## SCHRIFTELIJKE OPDRACHT 1
Vat in de tekst over Hamas en de PA de alinea die begint met "Tussen Hamas en de PA" beknopter samen. Behoud de belangrijkste feiten.

Intussen is een goed deel van deze populariteit teniet gegaan doordat er sinds het einde van de oorlog in wezen geen verbetering is opgetreden in de erbarmelijke levensomstandigheden van de Palestijnen in de Gazastrook en omdat Hamas, een zijtak van het Islamitische broederschap, intussen, op korte tijd, in een kwalijk politiek daglicht is komen te staan in een gebied dat zich uitstrekt van Algerije tot Egypte en nu het ganse Midden-Oosten en de Golfstaten omvat. Het Islamitische Broederschap is inderdaad overal uitgeschakeld.

Tussen Hamas en de PA zijn er steeds ernstige wrijvingen geweest, vóór en in elk geval na de onverwachte verkiezingsoverwinning van 2006 door eerstgenoemde in de Gazastrook. Tussen beiden heerst een ongezonde rivaliteit die is uitgegroeid tot een politieke bloedvete, op zich al een toxisch concept dat elke vorm van samenwerking dwarsboomt. Het in Caïro bedongen vredesakkoord bepaalt nu dat de interne veiligheid van de Gazastrook van Hamas zou worden overgedragen naar de PA. Maanden na de oorlog is daarmee nauwelijks een begin gemaakt wegens het wederzijdse ingebouwde wantrouwen. Hamas beschuldigt de PA van obstructie in deze en omgekeerd. Verder stort Israël de belastingen geïnd op de invoer van producten bestemd voor de Palestijnen in Israël of ongeveer $ 125 miljoen per maand op een rekening van de PA die er onder meer de lonen van functionarissen in de Gazastrook mee betaald. Ook hier verloopt niet alles vlot omdat Israël al meer dan eens de betaling heeft achtergehouden als gevolg van het doordrukken van politieke initiatieven door de PA die Israël niet zinnen (het PA – UNESCO – lidmaatschap of de vraag tot toetreding tot het Internationale Strafhof bijvoorbeeld).

## VASTGELEGDE GEGEVENS
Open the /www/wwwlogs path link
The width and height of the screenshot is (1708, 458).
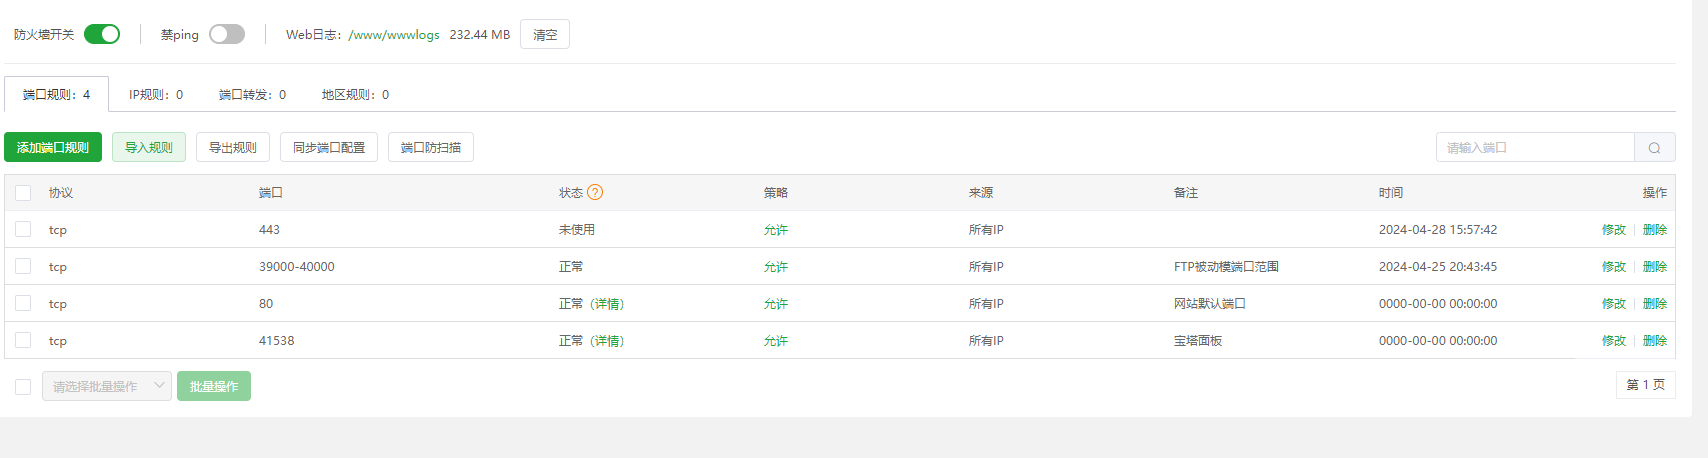pyautogui.click(x=394, y=34)
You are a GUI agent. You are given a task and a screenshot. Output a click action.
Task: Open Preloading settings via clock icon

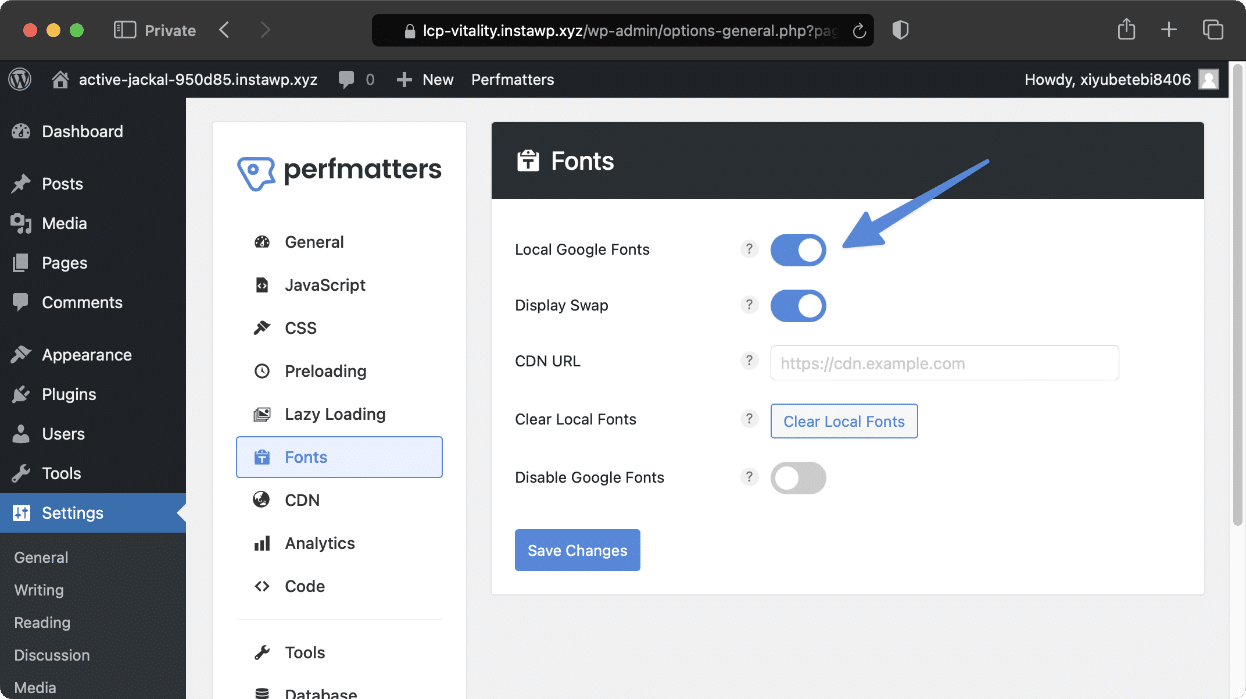coord(261,371)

## SCHRIFTELIJKE OPDRACHT 2
Neem alles uit de records ongewijzigd over, van de regel met "You are a GUI" tot en met het einde van de records. Laat de afbeeldingen daarbij weg.

## VOLLEDIGE UITWERKING 1
Tussen Hamas en de PA zijn er al lang ernstige wrijvingen, zeker sinds Hamas in 2006 onverwacht de verkiezingen in de Gazastrook won. Hun rivaliteit is uitgegroeid tot een politieke bloedvete die elke samenwerking dwarsboomt. Volgens het in Caïro bedongen vredesakkoord zou de interne veiligheid van de Gazastrook van Hamas naar de PA overgaan. Door wederzijds wantrouwen is daar maanden na de oorlog echter nauwelijks een begin mee gemaakt, en beide partijen beschuldigen elkaar van obstructie. Israël stort de geïnde belastingen op de invoer van producten voor de Palestijnen, ongeveer $ 125 miljoen per maand, op een rekening van de PA. De PA betaalt daarmee onder meer de lonen van functionarissen in de Gazastrook. Israël heeft die betaling wel meermaals achtergehouden wanneer de PA politieke initiatieven doordrukte die Israël niet bevielen, zoals het UNESCO-lidmaatschap of de vraag tot toetreding tot het Internationale Strafhof.

## VOLLEDIGE UITWERKING 2
You are a GUI agent. You are given a task and a screenshot. Output a click action.
Task: Open Preloading settings via clock icon

coord(261,371)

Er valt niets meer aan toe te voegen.